School Food Environments

Final Report Summary - SCHOOL FOOD ENVIRON. (School Food Environments)

Policies in schools can have unintended consequences. This research program evaluated how school policies related to school food environments – namely restricting student access to carbonated beverages within school or expanding dining options during lunch by allowing students off campus – generated unforeseen consequences.
For the first project of this program, carbonated beverage ban policies were documented for U.S. school districts, including the exact month these were implemented. These were matched to household-level carbonated beverage purchases for each month spanning 6 years, available from Nielsen Homescan Data. Due to highly-detailed household geographic information and demographics available for each household member in the Nielsen data, each household was also matched to their regional school district and whether they have children at the appropriate age group for the various grade-levels within the school district. This allowed me to assess whether household purchasing patterns change in response to carbonated beverage bans in their child's school.
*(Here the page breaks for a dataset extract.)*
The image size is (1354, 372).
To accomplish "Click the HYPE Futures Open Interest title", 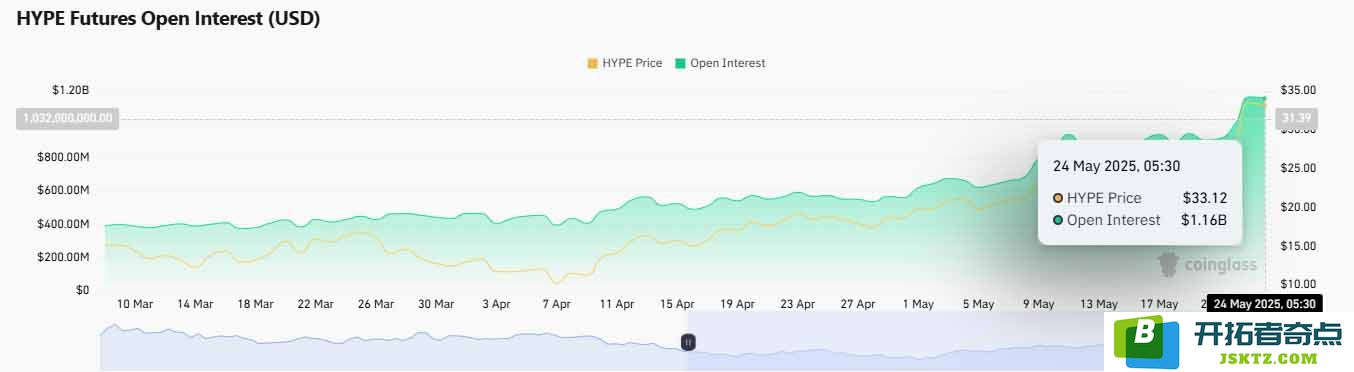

The findings show that when a high school household member experiences a school district carbonated beverage ban, the household increases its non-diet carbonated beverage monthly consumption by roughly the equivalent of 3.4 cans. The response only among households with high school members is consistent with the notion that it is at high schools that these bans are most binding. The paper proceeds to present evidence based on statistics from the American Beverage Association that this increase is equivalent to 67-75% of the average high school student's non-diet soda consumption when carbonated beverages are readily available in school. Thus, when taking into account that the Nielsen Homescan Data does not document all potential sources of carbonated beverage purchases outside school (convenience shops, vending machines, restaurants, etc.), this is evidence that high school students are offsetting a very large part of their non-diet soda consumption in school through purchases outside of school in response to carbonated beverage bans in their schools.
The findings of this part of the project were published in the Journal of Public Economics (volume 140, pgs. 30-50, August 2016).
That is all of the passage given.